Figure 3 shows the per-assay Fisher information as a function of the true prevalence for four different pool sizes (1 through 4); the specific formula for any pool size is provided in the online supplement. Under the previously stated assumptions, Fig. 3 suggests that the optimal pool size among the four pool sizes with maximal cost-efficiency is 1 (i.e., no pooling) if the true prevalence of the biomarker is above 0.67 in the given stratum, 2 if the prevalence is between 0.48 and 0.66, 3 if the prevalence is between 0.37 and 0.47, and 4 or more if the prevalence is below 0.37.

Fig. 3
figure3

Fisher information in a pooled assay (of size 1 through 4) about biomarker prevalence as a function of the true prevalence

Discussion

To the best of our knowledge, this work is the first attempt to explore the use of GT in P-R biomarker studies. Our simulations and theoretical calculations have demonstrated that the GT design can be highly cost-efficient compared to both the standard design and the RS design, at least in some situations. Higher cost-efficiency translates into more efficient use of resources, which is desirable even as assay costs decline owing to technological advances.

We have assumed in the main text that assay error is negligible. While this assumption may be reasonable for some assays (such as the PCR-based assay employed in the E1900 trial), many assays have less-than-perfect accuracy, which should be incorporated in statistical estimation. In the online supplement, we provide estimation methods to account for possible misclassification and report an additional simulation study on the performance of GT designs when the assay is subject to misclassification. The additional simulation results indicate that GT designs generally achieve higher cost-efficiency than the standard and RS designs, consistent with the results in Tables 2 and 3.

An additional complication in the GT design is the well-known dilution effect, which may result in decreased sensitivity for pooled samples [33]. The magnitude of the dilution effect depends on assay specifics and may be expected to increase with pool size [34]. This issue has been considered by several authors in different contexts. For example, McMahan et al. [35] proposed a mechanistic modeling approach in which pool testing error rates are estimated from a rich set of low-level assay data; Hung and Swallow [36] and Zhang et al. [37] postulate that the pool testing error rates are known functions of the pool size and the number of diseased individuals in the pool. Further research is warranted on how to incorporate the dilution effect in GT designs of P-R biomarker studies.
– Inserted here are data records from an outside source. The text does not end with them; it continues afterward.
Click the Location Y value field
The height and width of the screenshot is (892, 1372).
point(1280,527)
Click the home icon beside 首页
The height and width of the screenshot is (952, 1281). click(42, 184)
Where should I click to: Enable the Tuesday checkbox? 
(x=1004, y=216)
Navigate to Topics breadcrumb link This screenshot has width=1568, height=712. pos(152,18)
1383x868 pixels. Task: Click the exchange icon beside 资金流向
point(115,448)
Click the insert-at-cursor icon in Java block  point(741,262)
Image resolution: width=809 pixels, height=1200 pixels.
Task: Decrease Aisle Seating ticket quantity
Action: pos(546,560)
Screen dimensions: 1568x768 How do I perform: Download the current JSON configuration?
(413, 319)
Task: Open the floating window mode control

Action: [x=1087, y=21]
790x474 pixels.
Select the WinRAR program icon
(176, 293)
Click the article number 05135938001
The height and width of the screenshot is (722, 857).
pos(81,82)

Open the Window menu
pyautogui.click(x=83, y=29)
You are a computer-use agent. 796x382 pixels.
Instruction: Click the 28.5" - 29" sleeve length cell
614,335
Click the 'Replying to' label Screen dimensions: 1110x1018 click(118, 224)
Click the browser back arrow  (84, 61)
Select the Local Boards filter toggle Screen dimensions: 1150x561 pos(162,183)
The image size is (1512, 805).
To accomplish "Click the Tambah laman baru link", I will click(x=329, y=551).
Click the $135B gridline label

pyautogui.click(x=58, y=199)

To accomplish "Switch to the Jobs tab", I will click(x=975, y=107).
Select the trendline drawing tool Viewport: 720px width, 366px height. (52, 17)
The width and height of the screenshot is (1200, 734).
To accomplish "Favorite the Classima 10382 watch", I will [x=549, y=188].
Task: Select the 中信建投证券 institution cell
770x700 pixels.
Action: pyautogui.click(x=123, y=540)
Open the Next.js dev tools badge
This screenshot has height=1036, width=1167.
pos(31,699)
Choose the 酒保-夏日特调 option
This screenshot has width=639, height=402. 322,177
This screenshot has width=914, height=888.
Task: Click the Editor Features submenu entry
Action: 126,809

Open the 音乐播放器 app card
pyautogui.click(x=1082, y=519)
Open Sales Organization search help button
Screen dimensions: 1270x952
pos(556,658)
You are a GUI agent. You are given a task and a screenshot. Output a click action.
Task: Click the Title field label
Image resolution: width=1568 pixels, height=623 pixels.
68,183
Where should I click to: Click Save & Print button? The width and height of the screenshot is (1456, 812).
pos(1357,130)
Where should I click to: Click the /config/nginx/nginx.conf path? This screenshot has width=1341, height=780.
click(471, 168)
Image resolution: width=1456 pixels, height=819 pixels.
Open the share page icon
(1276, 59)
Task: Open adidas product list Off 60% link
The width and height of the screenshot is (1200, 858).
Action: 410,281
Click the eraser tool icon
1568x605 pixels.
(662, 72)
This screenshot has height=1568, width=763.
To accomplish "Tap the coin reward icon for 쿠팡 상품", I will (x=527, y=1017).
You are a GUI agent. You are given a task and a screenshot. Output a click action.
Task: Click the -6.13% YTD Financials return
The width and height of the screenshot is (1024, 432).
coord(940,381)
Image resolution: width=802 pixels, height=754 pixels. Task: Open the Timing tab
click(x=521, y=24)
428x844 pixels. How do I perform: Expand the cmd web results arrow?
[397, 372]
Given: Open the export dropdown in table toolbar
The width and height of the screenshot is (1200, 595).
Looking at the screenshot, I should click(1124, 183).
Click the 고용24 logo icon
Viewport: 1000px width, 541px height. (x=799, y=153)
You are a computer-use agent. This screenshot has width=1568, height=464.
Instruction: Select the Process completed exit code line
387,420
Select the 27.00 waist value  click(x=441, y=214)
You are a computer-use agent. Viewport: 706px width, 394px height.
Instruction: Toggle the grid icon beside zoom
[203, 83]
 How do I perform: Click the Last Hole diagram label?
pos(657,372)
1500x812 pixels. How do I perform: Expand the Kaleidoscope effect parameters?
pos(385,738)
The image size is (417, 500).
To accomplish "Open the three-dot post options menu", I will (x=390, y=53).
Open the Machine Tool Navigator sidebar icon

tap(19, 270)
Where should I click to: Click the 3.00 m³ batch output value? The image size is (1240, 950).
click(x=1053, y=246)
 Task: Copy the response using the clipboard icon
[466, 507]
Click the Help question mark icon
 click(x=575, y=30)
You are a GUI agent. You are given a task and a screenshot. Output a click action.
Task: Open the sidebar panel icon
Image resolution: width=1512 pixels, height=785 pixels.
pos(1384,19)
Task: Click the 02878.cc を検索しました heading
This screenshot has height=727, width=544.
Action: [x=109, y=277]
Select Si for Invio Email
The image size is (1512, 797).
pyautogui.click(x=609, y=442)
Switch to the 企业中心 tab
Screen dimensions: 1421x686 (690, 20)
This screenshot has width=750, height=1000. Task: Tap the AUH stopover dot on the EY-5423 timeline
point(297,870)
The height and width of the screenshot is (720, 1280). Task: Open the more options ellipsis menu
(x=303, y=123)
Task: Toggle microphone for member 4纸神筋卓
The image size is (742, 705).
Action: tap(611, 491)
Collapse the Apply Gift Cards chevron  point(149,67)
We have assumed in this article that the biomarker is a binary indicator of the presence of some molecular alteration. If this is not the case, the relationship between a pooled assay result and individual assay results may become more complicated and more difficult to deal with in statistical estimation. For some continuous biomarkers, a pooled assay result may be plausibly assumed to be a (weighted) average of individual assay results, possibly with a random measurement error [38]. Novel statistical methods are needed to analyze GT designs with biomarkers that do not follow the pool-individual relationship assumed here.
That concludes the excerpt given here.